Mixed-use development in Bali, Indonesia

Nuanu Creative City is a 44-hectare mixed-use development in Tabanan Regency, Bali, Indonesia. It includes residential and hospitality properties, schools, cultural venues and recreational facilities.

The development was founded by Sergey Solonin and is led by CEO Lev Kroll. The name "Nuanu" is derived from the Balinese phrase Nu-Anu, meaning "in the process".

== History ==

Development of Nuanu began in 2021. ProEd Global School was operating at the site by 2023, with other parts opening in stages. The first phase opened to the public in 2025.

By 2025, the site included schools, restaurants, accommodation, arts and cultural spaces, and recreational facilities.
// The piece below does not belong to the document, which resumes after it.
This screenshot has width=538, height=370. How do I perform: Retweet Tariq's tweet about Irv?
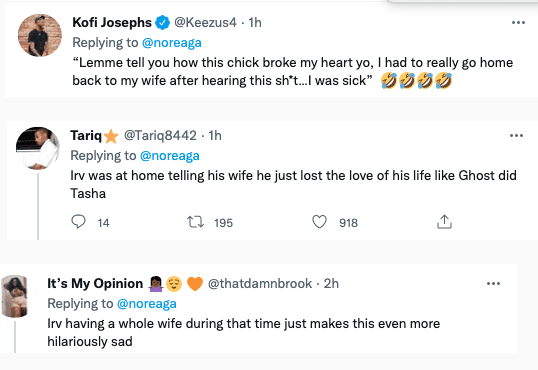pyautogui.click(x=195, y=222)
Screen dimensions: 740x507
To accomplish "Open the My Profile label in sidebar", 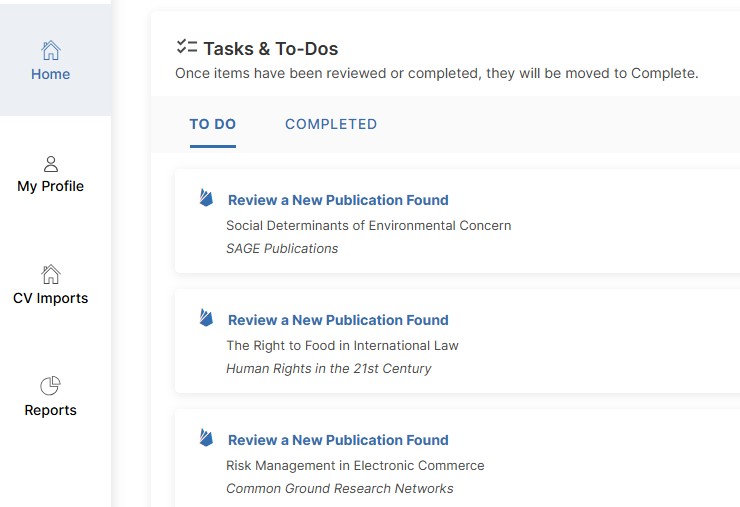I will pos(50,186).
The site has also hosted exhibitions and other cultural activities.

Nuanu Real Estate is the development's property division. It manages residential and hospitality properties at the site, including private units, townhouses, villas and branded residences.

== Environmental and social initiatives ==

About 70 percent of the site is designated as green and open space. The development uses electric transport and solar power, and some of its buildings and paths have been planned around existing vegetation. In 2026, a 1.6-hectare public park opened within the development.

Projects operating at Nuanu contribute a portion of their revenue to the Nuanu Social Fund. The fund has supported community programs in Bali, including education, cultural activities and local welfare projects.